Operação
da Polícia Federal cumpriu na sexta-feira (1º) 48 mandados de condução
coercitiva – quando a pessoa é obrigada a prestar depoimento – em Vicente
Pires, no Distrito Federal. A PF investiga suposto esquema de grilagem
de grandes proporções na região, com uso de empresas de fachada para esconder
as verbas ilegais.
Segundo a apuração, o empresário Juraci Pessoa de Carvalho usava
nomes de “laranjas” em sociedades falsas. A ideia era usar confecções e postos
de gasolina, por exemplo, para esconder a origem irregular de verbas obtidas
com o parcelamento de lotes, diz a PF. O advogado nega as acusações.
“Ele utilizava terceiros, justamente, para que não aparentasse
que ele era o proprietário de todas essas empresas”, diz o delegado que comanda
a apuração, João Thiago.
Segundo a denúncia do Ministério Público, Carvalho tem 29
empresas e usava parte delas para lavar o dinheiro do parcelamento de lotes.
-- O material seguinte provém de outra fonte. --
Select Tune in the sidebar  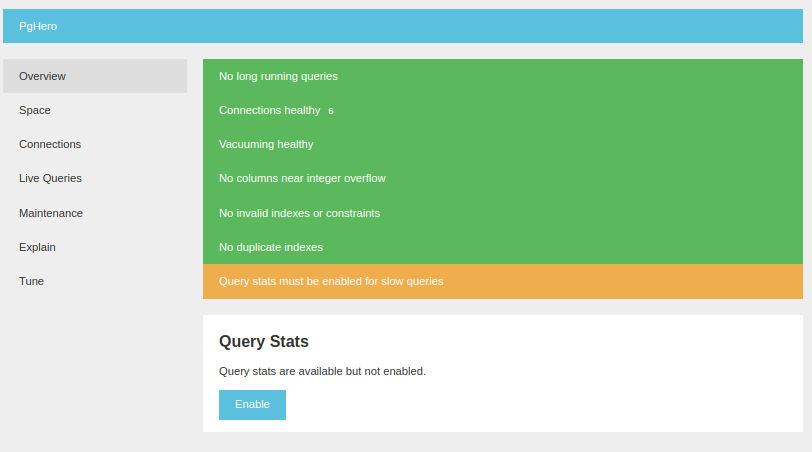(x=31, y=281)
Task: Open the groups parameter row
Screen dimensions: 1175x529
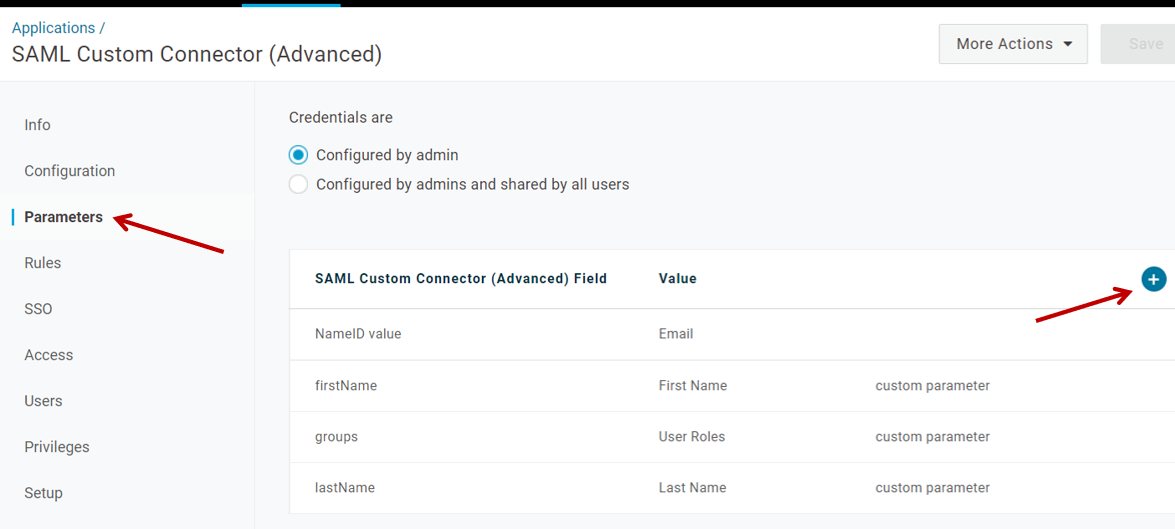Action: pyautogui.click(x=337, y=437)
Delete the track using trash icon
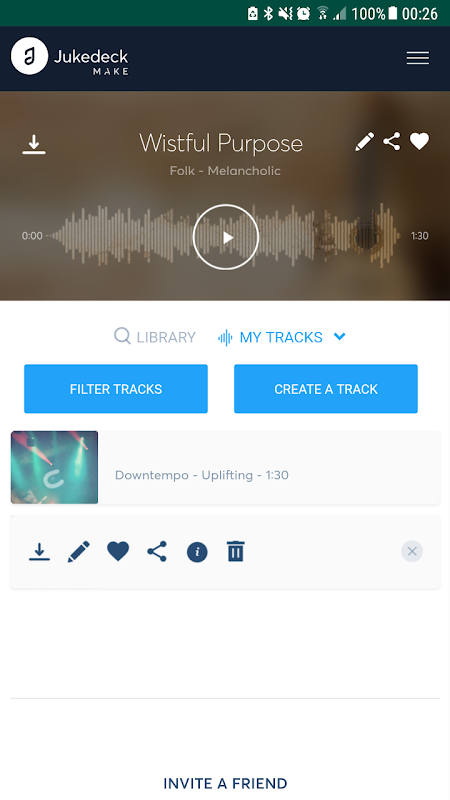This screenshot has height=800, width=450. tap(236, 552)
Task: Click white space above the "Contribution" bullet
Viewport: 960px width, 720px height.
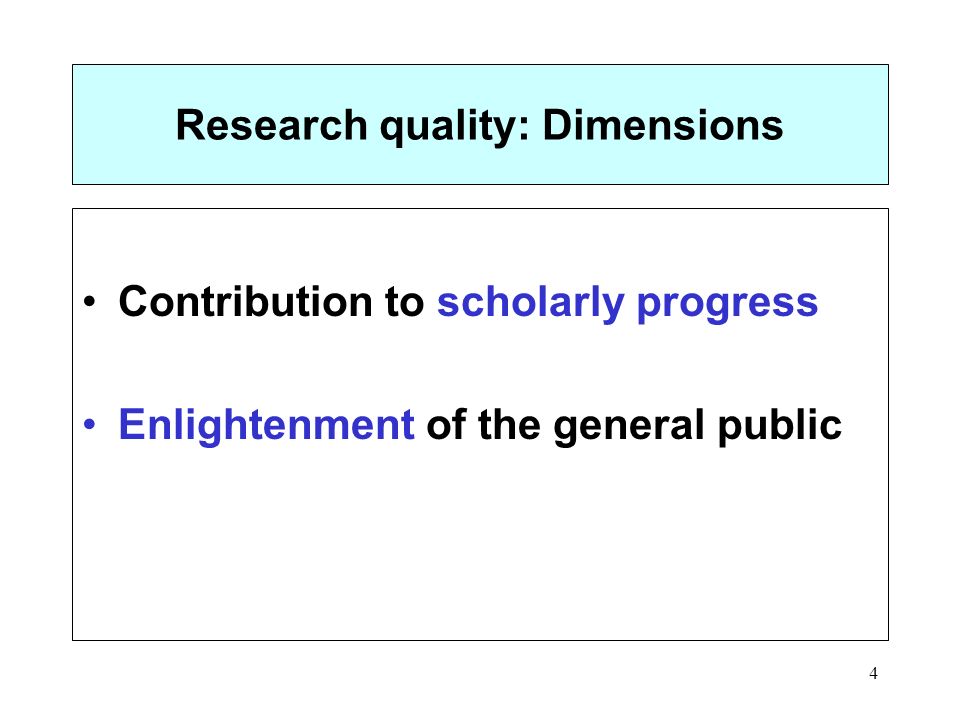Action: 480,245
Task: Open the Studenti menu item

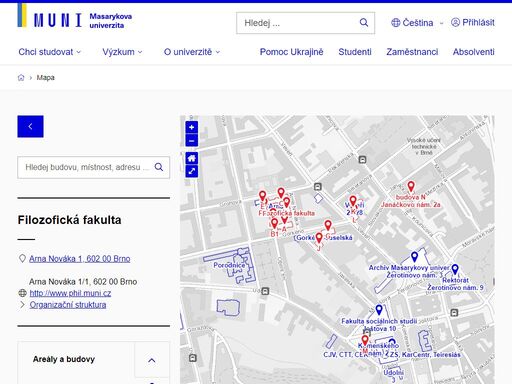Action: [x=355, y=52]
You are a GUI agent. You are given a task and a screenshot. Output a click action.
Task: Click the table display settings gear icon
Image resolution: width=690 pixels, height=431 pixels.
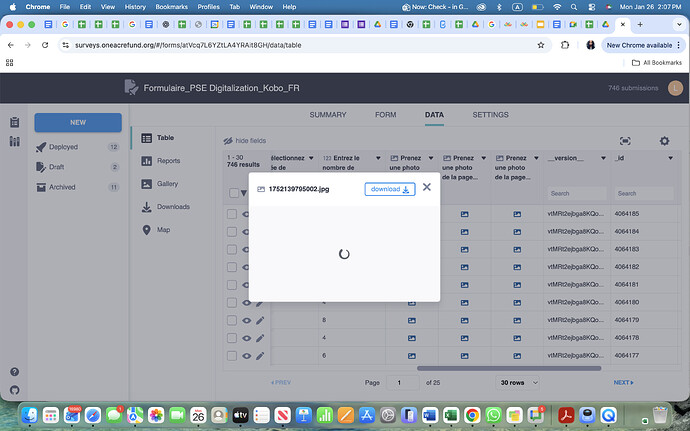coord(663,141)
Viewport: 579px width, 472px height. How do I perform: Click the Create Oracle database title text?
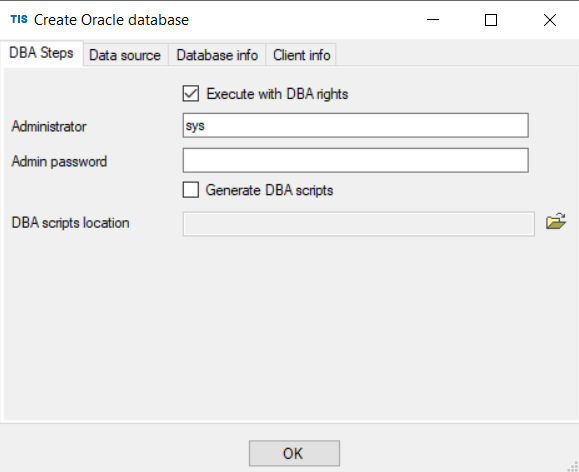111,20
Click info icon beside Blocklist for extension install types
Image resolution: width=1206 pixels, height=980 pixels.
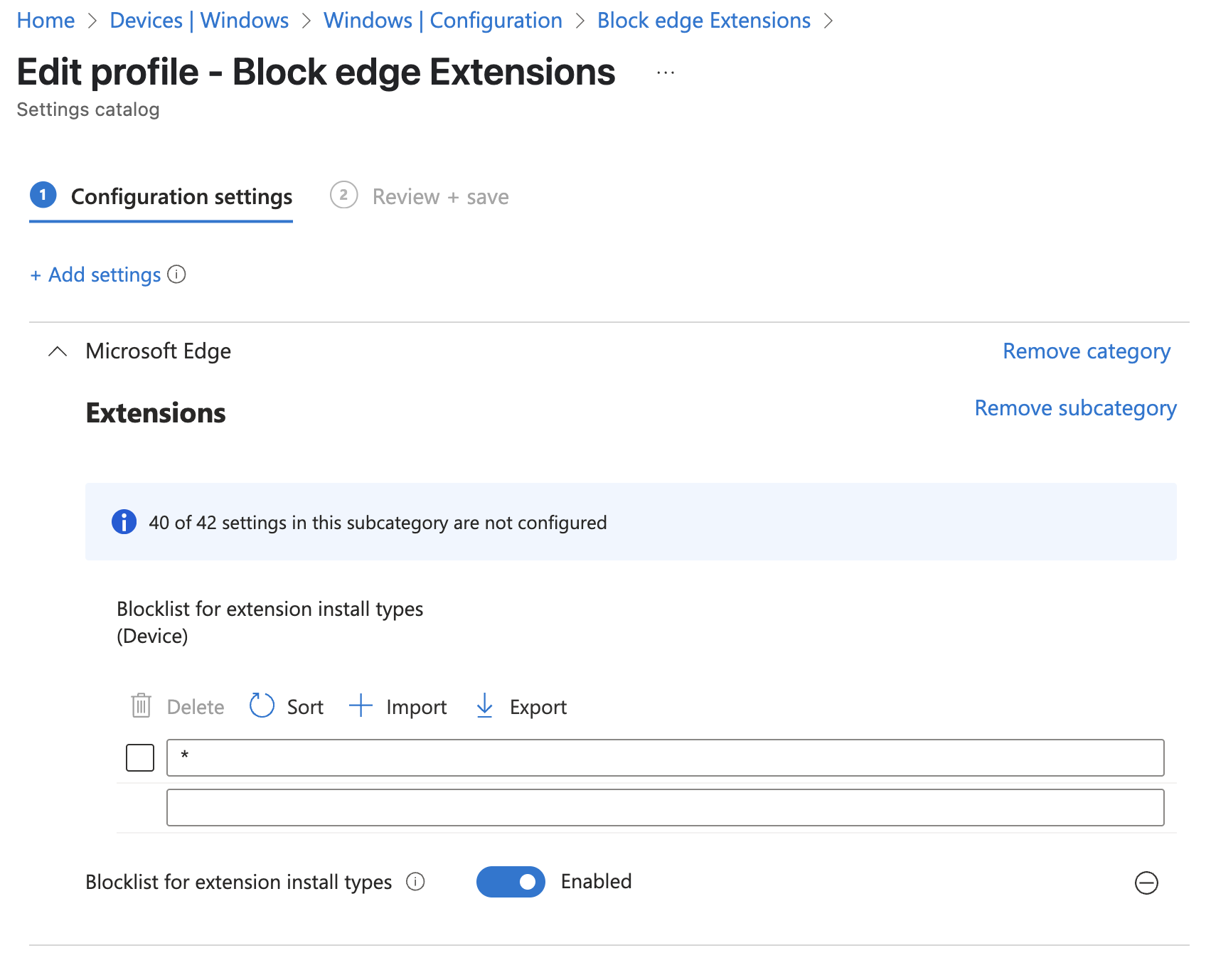click(x=415, y=882)
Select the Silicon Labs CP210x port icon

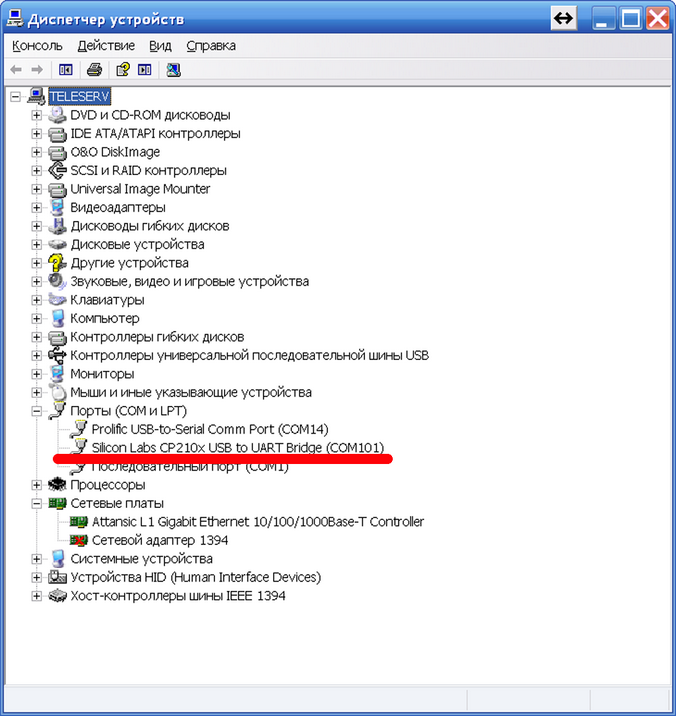(79, 447)
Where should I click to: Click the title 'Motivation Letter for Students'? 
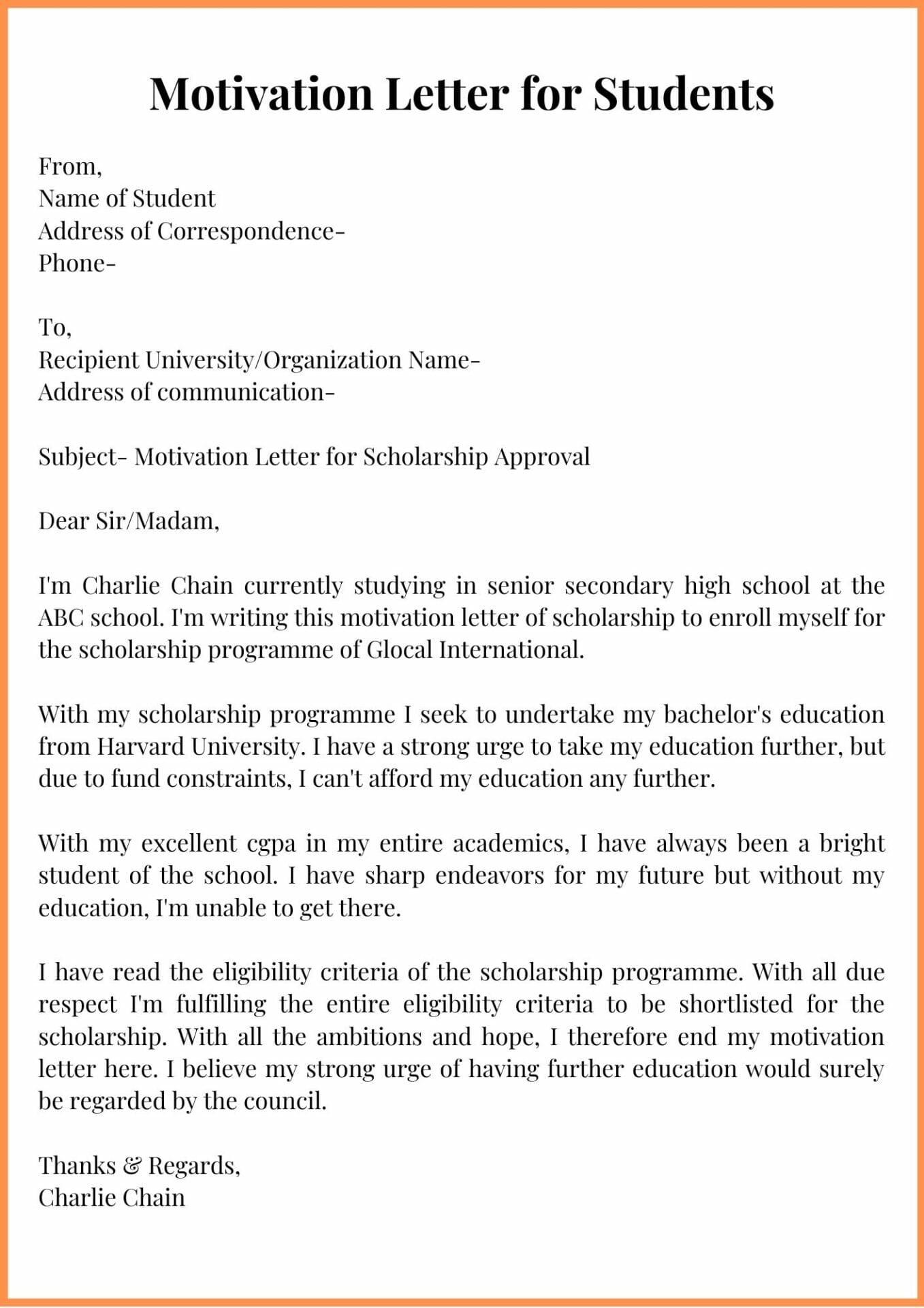point(462,93)
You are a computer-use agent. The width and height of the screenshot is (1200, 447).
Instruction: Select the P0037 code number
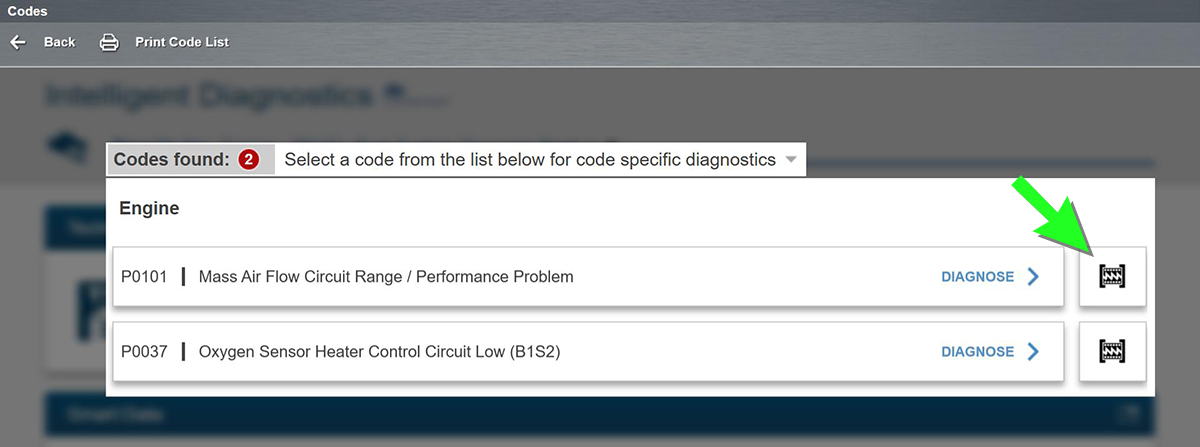pos(144,351)
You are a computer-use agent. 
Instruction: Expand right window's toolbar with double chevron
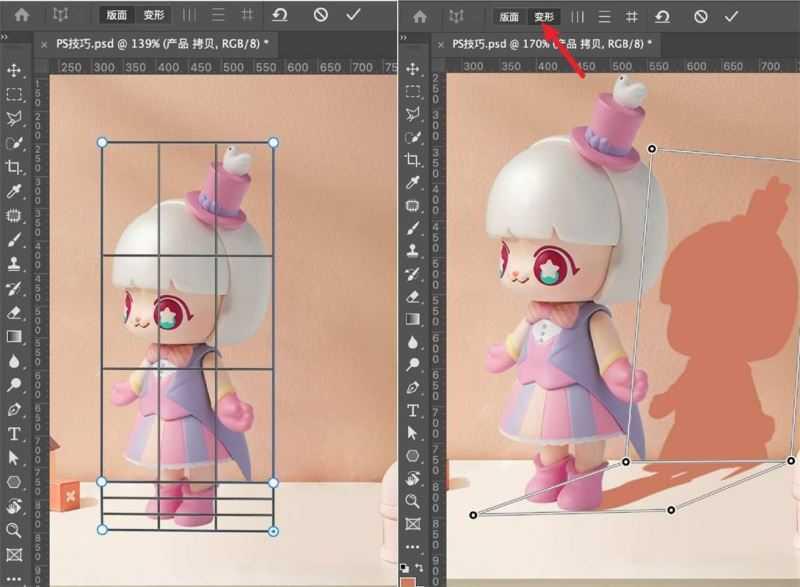pyautogui.click(x=404, y=36)
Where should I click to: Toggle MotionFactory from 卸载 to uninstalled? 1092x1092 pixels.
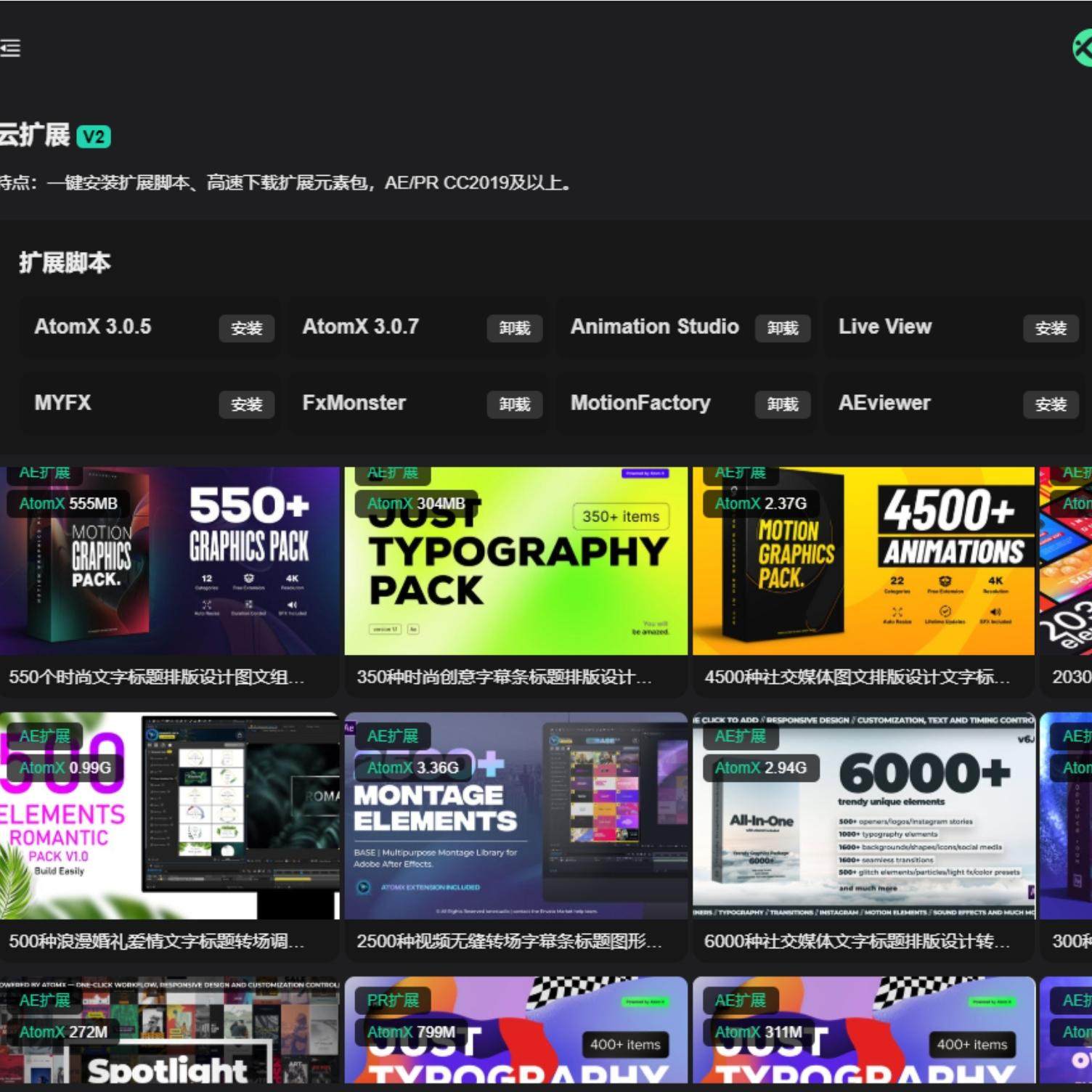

“Eles estão respondendo por lavagem de dinheiro, oriundo de um crime
contra a administração pública que é um parcelamento irregular de solo urbano”,
diz o delegado.
Juraci, mais conhecido como “Juraci Tesoura de Ouro”, foi
candidato a deputado federal pelo PTB nas eleições de 2014, e obteve 13.600
votos. É muito ligado ao ex-senador Gim Argello que se encontra preso.